▸ THE TASK
Extend the passage on how Europeans regarded the American democrat, picking up right after its final sentence.

▸ TEXT SHOWN
◆ ◆ ◆ ◆ ◆
Met in this spirit, the American, half perplexed and half defiant, retaliated by calling his antagonist a fool, and by mimicking his heavy tricks of manner. For himself he cared little, but his dream was his whole existence. The men who denounced him admitted that they left him in his forest-swamp quaking with fever, but clinging in the delirium of death to the illusions of his dazzled brain. No class of men could be required to support their convictions with a steadier faith, or pay more devotedly with their persons for the mistakes of their judgment. Whether imagination or greed led them to describe more than actually existed, they still saw no more than any inventor or discoverer must have seen in order to give him the energy of success. They said to the rich as to the poor, “Come and share our limitless riches! Come and help us bring to light these unimaginable stores of wealth and power!” The poor came, and from them were seldom heard complaints of deception or delusion. Within a moment, by the mere contact of a moral atmosphere, they saw the gold and jewels, the summer cornfields, and the glowing continent. The rich for a long time stood aloof,—they were timid and narrow-minded; but this was not all,—between them and the American democrat was a gulf.

The charge that Americans were too fond of money to win the confidence of Europeans was a curious inconsistency; yet this was a common belief. If the American deluded himself and led others to their death by baseless speculations; if he buried those he loved in a gloomy forest where they quaked and died while he persisted in seeing there a splendid, healthy, and well-built city,—no one could deny that he sacrificed wife and child to his greed for gain, that the dollar was his god, and a sordid avarice his demon. Yet had this been the whole truth, no European capitalist would have hesitated to make money out of his grave; for, avarice against avarice, no more sordid or meaner type existed in America than could be shown on every ’Change in Europe. With much more reason Americans might have suspected that in America Englishmen found everywhere a silent influence, which they found nowhere in Europe, and which had nothing to do with avarice or with the dollar, but, on the contrary, seemed likely at any moment to sacrifice the dollar in a cause and for an object so illusory that most Englishmen could not endure to hear it discussed. European travellers who passed through America noticed that everywhere, in the White House at Washington and in log cabins beyond the Alleghanies, except for a few Federalists, every American, from Jefferson and Gallatin down to the poorest squatter, seemed to nourish an idea that he was doing what he could to overthrow the tyranny which the past had fastened on the human mind. Nothing was easier than to laugh at the ludicrous expressions of this simple-minded conviction, or to cry out against its coarseness, or grow angry with its prejudices; to see its nobler side, to feel the beatings of a heart underneath the sordid surface of a gross humanity, was not so easy. Europeans seemed seldom or never conscious that the sentiment could possess a noble side, but found only matter for complaint in the remark that every American democrat believed himself to be working for the overthrow of tyranny, aristocracy, hereditary privilege, and priesthood, wherever they existed. Even where the American did not openly proclaim this conviction in words, he carried so dense an atmosphere of the sentiment with him in his daily life as to give respectable Europeans an uneasy sense of remoteness.
◆ ◆ ◆ ◆ ◆
▸ DATASET ROWS
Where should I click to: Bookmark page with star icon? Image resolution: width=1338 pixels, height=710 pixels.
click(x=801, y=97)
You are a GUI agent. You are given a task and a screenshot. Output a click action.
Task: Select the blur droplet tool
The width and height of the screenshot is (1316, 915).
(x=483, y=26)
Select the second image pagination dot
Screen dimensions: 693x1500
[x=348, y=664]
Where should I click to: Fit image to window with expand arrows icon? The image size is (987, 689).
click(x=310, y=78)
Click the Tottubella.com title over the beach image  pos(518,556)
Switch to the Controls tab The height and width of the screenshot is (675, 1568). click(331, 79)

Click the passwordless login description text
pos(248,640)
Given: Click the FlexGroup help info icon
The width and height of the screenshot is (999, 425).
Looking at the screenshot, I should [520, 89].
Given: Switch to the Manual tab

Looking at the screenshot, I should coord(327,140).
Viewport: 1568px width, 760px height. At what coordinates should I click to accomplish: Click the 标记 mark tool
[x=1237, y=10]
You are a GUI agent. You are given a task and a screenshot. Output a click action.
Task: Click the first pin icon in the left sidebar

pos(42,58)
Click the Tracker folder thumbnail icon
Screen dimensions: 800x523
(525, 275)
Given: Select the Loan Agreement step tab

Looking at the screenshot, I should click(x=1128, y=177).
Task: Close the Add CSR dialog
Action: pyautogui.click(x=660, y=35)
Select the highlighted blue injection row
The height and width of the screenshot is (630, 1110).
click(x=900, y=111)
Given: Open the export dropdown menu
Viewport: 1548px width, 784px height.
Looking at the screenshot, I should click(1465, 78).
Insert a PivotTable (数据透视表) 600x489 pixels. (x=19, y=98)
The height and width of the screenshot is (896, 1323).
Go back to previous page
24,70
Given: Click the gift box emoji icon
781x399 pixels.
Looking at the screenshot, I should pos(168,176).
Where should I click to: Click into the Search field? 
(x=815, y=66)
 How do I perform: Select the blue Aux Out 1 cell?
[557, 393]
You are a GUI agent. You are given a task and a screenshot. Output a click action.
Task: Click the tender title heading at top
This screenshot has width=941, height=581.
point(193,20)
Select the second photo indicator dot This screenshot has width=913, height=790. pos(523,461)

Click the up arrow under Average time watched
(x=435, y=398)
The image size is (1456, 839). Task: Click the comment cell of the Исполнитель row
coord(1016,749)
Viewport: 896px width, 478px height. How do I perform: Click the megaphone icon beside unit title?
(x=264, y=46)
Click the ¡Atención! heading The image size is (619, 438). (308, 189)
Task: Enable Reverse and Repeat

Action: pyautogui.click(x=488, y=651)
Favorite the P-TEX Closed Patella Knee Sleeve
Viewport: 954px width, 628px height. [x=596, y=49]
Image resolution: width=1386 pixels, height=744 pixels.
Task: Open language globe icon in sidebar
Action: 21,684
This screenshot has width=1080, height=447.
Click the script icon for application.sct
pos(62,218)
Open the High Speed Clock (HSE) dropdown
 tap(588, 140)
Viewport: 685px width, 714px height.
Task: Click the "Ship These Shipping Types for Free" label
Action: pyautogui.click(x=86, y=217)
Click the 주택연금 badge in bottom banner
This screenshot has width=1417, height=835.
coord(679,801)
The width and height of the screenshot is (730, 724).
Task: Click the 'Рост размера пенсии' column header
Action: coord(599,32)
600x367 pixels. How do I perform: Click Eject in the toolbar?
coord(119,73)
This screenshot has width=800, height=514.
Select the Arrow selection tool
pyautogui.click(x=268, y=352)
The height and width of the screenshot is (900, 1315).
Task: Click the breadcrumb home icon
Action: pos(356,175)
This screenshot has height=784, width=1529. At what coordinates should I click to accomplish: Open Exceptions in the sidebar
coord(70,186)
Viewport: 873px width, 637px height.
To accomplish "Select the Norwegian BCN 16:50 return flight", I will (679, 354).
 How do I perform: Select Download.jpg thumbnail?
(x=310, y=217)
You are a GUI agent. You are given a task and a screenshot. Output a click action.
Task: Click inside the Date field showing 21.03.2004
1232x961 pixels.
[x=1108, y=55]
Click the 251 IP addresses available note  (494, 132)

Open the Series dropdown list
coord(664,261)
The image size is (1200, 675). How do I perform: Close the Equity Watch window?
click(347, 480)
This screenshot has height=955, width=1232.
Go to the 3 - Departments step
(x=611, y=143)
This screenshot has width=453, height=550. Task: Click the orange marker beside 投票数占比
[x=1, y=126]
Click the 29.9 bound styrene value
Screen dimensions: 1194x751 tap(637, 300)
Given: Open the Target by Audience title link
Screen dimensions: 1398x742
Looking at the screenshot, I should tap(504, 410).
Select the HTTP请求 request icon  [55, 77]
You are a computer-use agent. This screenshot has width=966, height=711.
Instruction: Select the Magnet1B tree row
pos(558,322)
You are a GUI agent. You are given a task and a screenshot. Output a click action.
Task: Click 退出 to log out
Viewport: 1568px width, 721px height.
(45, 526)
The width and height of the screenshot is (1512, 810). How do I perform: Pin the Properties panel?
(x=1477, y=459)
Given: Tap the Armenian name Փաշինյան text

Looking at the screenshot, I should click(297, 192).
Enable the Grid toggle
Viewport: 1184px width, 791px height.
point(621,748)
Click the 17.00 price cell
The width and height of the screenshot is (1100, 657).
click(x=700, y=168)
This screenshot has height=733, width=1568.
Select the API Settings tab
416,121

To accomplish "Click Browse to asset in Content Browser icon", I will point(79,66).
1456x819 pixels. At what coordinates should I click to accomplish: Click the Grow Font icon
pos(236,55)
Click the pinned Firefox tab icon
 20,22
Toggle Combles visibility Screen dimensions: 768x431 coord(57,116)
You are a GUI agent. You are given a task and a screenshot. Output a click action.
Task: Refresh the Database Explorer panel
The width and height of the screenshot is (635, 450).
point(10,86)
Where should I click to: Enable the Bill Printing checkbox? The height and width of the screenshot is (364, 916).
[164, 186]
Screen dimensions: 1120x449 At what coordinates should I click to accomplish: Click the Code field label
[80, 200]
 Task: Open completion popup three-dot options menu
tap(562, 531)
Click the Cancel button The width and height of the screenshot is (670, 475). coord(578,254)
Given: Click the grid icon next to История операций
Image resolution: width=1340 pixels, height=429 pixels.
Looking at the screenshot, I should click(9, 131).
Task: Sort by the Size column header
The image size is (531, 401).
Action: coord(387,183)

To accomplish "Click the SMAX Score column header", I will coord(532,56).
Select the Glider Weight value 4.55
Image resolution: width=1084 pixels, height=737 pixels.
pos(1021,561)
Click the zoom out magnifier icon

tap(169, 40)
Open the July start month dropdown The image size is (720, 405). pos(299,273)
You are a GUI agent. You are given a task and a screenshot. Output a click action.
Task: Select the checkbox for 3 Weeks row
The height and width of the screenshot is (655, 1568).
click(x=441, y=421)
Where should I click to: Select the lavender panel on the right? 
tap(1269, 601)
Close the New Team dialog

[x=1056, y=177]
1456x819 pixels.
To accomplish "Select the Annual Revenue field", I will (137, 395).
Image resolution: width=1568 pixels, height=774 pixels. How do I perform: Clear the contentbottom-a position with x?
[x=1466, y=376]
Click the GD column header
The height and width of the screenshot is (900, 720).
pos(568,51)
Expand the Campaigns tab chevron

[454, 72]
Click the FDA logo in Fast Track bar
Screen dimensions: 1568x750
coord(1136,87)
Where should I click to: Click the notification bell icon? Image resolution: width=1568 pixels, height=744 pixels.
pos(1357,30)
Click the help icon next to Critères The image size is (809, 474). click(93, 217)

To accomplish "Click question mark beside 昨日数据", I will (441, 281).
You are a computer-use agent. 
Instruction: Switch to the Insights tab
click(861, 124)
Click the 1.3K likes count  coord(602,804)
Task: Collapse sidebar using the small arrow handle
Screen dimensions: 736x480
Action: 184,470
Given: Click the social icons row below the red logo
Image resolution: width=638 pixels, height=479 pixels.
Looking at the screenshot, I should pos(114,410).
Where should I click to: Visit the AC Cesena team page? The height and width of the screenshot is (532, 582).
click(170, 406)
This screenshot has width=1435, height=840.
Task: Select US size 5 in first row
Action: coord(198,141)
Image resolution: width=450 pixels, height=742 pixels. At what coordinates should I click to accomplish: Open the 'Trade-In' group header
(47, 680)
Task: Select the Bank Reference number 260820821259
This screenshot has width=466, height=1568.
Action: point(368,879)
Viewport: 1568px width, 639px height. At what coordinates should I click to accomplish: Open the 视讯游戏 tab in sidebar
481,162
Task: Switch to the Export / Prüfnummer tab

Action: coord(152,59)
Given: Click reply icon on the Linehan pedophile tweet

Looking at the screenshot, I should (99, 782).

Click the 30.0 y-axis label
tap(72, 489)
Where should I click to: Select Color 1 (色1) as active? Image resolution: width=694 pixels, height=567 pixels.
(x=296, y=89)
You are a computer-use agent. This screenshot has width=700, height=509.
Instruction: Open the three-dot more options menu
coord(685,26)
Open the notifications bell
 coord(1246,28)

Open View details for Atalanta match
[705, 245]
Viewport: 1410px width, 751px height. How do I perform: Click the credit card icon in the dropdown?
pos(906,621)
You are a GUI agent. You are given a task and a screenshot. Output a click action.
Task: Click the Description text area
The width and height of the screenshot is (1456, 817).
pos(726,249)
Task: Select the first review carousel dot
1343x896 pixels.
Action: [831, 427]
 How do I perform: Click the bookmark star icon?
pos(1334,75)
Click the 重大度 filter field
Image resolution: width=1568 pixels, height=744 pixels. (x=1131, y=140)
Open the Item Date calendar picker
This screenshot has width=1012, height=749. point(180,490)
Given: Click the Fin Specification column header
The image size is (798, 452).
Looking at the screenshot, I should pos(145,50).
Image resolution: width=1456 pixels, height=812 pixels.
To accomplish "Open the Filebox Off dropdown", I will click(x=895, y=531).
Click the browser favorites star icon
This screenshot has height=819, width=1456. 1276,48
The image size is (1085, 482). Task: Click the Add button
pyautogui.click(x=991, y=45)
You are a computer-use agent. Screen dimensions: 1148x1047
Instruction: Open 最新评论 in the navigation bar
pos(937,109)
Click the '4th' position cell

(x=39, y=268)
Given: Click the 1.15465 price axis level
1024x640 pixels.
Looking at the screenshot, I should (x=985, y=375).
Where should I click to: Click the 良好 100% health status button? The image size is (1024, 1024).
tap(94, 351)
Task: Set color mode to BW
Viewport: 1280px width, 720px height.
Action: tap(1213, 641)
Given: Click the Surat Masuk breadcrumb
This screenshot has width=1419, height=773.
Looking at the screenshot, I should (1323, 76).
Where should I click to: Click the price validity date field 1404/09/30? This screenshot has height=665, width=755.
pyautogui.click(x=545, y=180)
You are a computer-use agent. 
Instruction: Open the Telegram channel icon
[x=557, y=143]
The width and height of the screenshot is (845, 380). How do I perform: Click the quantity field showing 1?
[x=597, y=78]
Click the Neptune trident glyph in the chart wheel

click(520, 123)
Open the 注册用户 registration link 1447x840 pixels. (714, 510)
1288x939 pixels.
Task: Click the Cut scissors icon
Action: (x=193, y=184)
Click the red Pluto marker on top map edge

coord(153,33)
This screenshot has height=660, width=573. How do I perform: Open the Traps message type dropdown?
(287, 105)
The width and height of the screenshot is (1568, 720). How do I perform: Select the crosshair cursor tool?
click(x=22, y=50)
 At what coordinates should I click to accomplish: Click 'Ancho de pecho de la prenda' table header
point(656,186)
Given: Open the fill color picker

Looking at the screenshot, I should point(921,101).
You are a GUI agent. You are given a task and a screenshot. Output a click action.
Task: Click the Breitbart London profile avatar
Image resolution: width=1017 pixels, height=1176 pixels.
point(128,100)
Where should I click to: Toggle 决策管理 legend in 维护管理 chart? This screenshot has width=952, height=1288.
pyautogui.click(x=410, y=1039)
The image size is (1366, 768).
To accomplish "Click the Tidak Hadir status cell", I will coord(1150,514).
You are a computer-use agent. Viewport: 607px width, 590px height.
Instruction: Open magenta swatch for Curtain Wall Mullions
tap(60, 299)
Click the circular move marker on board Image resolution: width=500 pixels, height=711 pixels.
◆ ◆ ◆ ◆ ◆
▸ REPLY TO THE EXERCISE
Of all historical problems, the nature of a national character is the most difficult and the most important. Readers will be troubled, at almost every chapter of the coming narrative, by the want of some formula to explain what share the popular imagination bore in the system pursued by government. The acts of the American people during the administrations of Jefferson and Madison were judged at the time by no other test. According as bystanders believed American character to be hard, sordid, and free from illusion, they were severe and even harsh in judgment. This rule guided the governments of England and France. Federalists in the United States, knowing more of the circumstances, often attributed to the democratic instinct a visionary quality which they regarded as sentimentality, and charged with many bad consequences. If their view was correct, history could occupy itself to no better purpose than in ascertaining the nature and force of the quality which was charged with results so serious: but nothing was more elusive than the spirit of American democracy. Jefferson, the literary representative of the class, spoke chiefly for Virginians, and dreaded so greatly his own reputation as a visionary that he seldom or never uttered his whole thought. Gallatin and Madison were still more cautious. The press in no country could give shape to a mental condition so shadowy. The people themselves, although millions in number, could not have expressed their finer instincts had they tried, and might not have recognized them if expressed by others.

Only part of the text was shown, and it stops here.